* Tasks *
1. Reproduce word for word the part of the PCIe thread that opens with the words containing "On Thu, Jul 11, 2024 at 05:01:15PM" and closes with "to individual MSIs.".
2. Answer these from the PCIe thread:
(a) What does the abbreviation ITS stand for?
(b) On which PCIe instance did the X1E CRD throw many correctable errors?
(c) To what width did the link get downgraded on Abel's machine?
3. Carry the PCIe thread forward from its last line.

* Source *
————————
Re: [PATCH] arm64: dts: qcom: x1e80100: enable GICv3 ITS for PCIe

From: Manivannan Sadhasivam
Date: Thu Jul 11 2024 - 12:20:02 EST


On Thu, Jul 11, 2024 at 05:01:15PM +0200, Johan Hovold wrote:
> [ +CC: Mani ]
>
> On Thu, Jul 11, 2024 at 11:58:08AM +0200, Johan Hovold wrote:
> > On Thu, Jul 11, 2024 at 11:54:15AM +0200, Konrad Dybcio wrote:
> > > On 11.07.2024 11:02 AM, Johan Hovold wrote:
> > > > The DWC PCIe controller can be used with its internal MSI controller or
> > > > with an external one such as the GICv3 Interrupt Translation Service
> > > > (ITS).
> > > >
> > > > Add the msi-map properties needed to use the GIC ITS. This will also
> > > > make Linux switch to the ITS implementation, which allows for assigning
> > > > affinity to individual MSIs.
>
> > > X1E CRD throws tons of correctable errors with this on PCIe6a:
>
> > What branch are you using? Abel reported seeing this with his branch
> > which has a few work-in-progress patches that try to enable 4-lane PCIe.
> >
> > There are no errors with my wip branch based on rc7, and I have the same
> > drive as Abel.
>
> For some reason I don't get these errors on my machine, but this has now
> been confirmed by two other people running my rc branch (including Abel)
> so something is broken here, for example, with the PHY settings.
>

I saw AER errors on Abel's machine during probe with 4-lane PHY settings. And
that might be the indication why the link width got downgraded to x2. This is
still not yet resolved.

> I saw five correctable errors once, when running linux-next, but it took
> several minutes and they were still minutes apart.
————————
* Data lines *
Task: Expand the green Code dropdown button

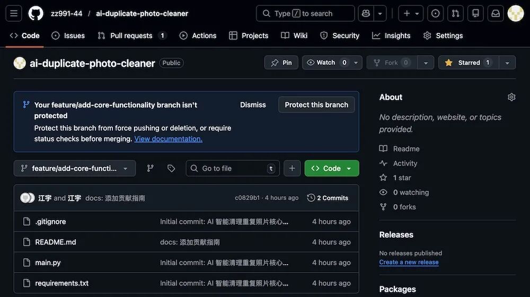Action: 332,168
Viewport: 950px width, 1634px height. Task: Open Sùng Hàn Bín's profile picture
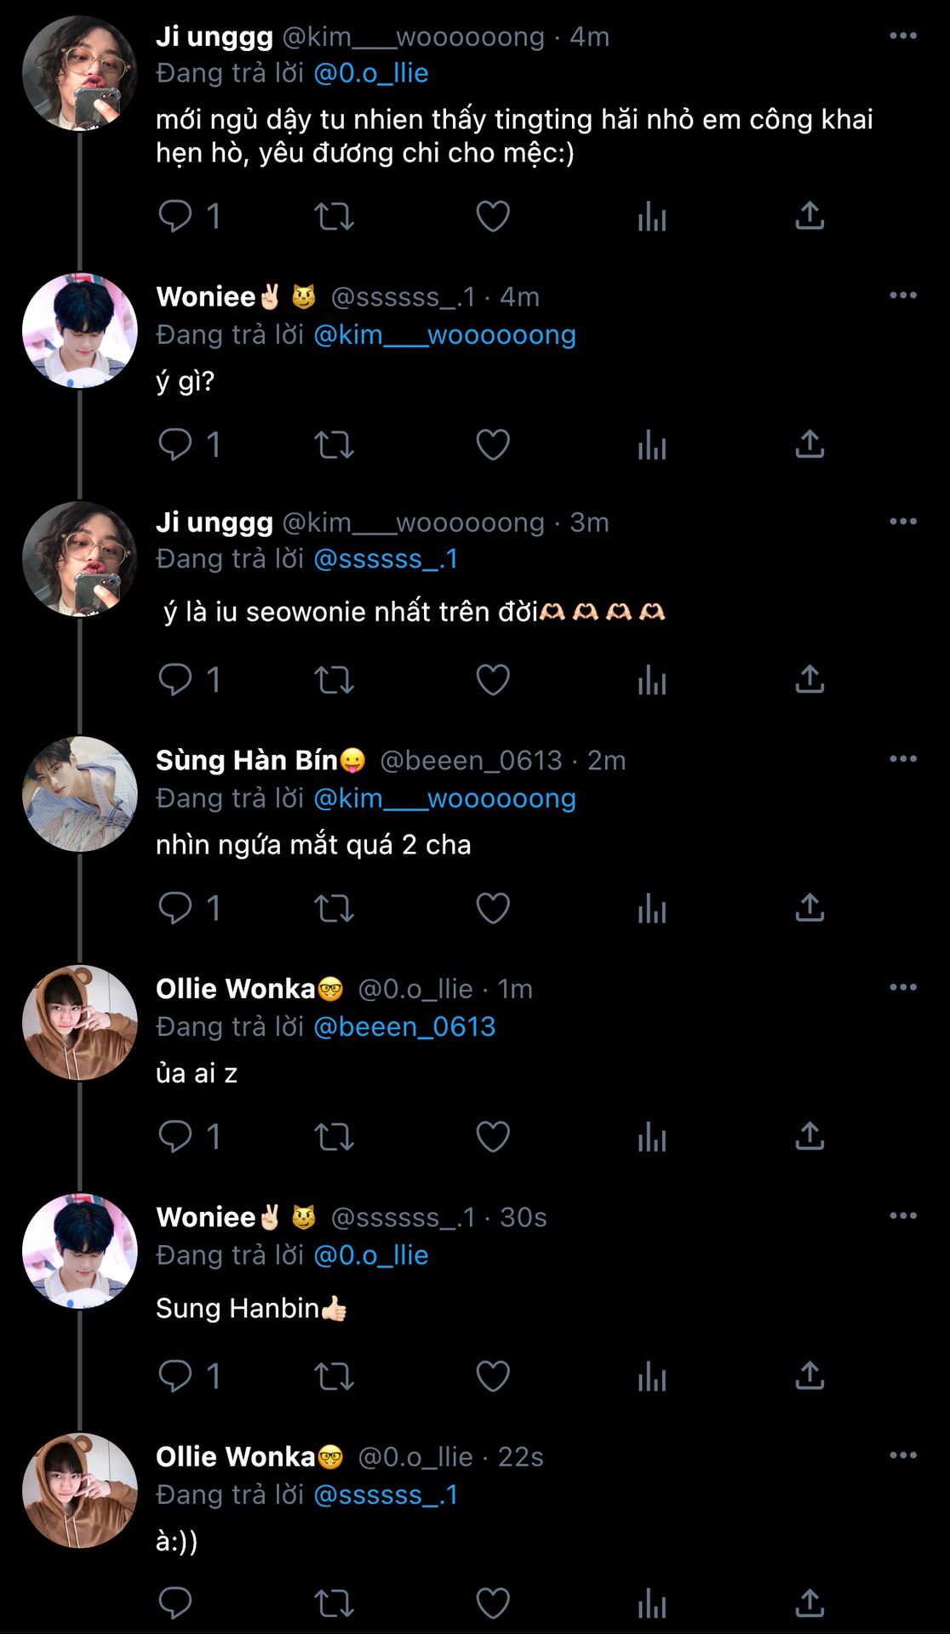coord(79,794)
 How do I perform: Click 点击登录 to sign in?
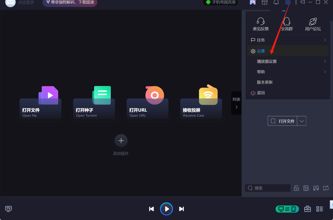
————————
* Outputs by task *
1.
On Thu, Jul 11, 2024 at 05:01:15PM +0200, Johan Hovold wrote:
> [ +CC: Mani ]
>
> On Thu, Jul 11, 2024 at 11:58:08AM +0200, Johan Hovold wrote:
> > On Thu, Jul 11, 2024 at 11:54:15AM +0200, Konrad Dybcio wrote:
> > > On 11.07.2024 11:02 AM, Johan Hovold wrote:
> > > > The DWC PCIe controller can be used with its internal MSI controller or
> > > > with an external one such as the GICv3 Interrupt Translation Service
> > > > (ITS).
> > > >
> > > > Add the msi-map properties needed to use the GIC ITS. This will also
> > > > make Linux switch to the ITS implementation, which allows for assigning
> > > > affinity to individual MSIs.

2.
(a) Interrupt Translation Service
(b) PCIe6a
(c) x2

3.
>
> > Also note that the errors happen also without this patch applied, they
> > are just being reported now.
>
> I guess we need to track down what is causing these errors before
> enabling ITS (and thereby the error reporting).
>
> At least L0s is not involved here, as it was with sc8280xp, as the
> NVMe controllers in question do not support it.
>
> Perhaps something is off because we're running the link at half width?
>

My hunch is the PHY settings. But Abel cross checked the PHY settings with
internal documentation and they seem to match. Also, Qcom submitted a series
that is supposed to fix stability issues with Gen4 [1]. With this series, Gen 4
x4 setup is working on SA8775P-RIDE board as reported by Qcom. But Abel
confirmed that it didn't help him with the link downgrade issue.

Perhaps you can give it a try and see if it makes any difference for this issue?

Meantime, I'm checking with Qcom contacts on this.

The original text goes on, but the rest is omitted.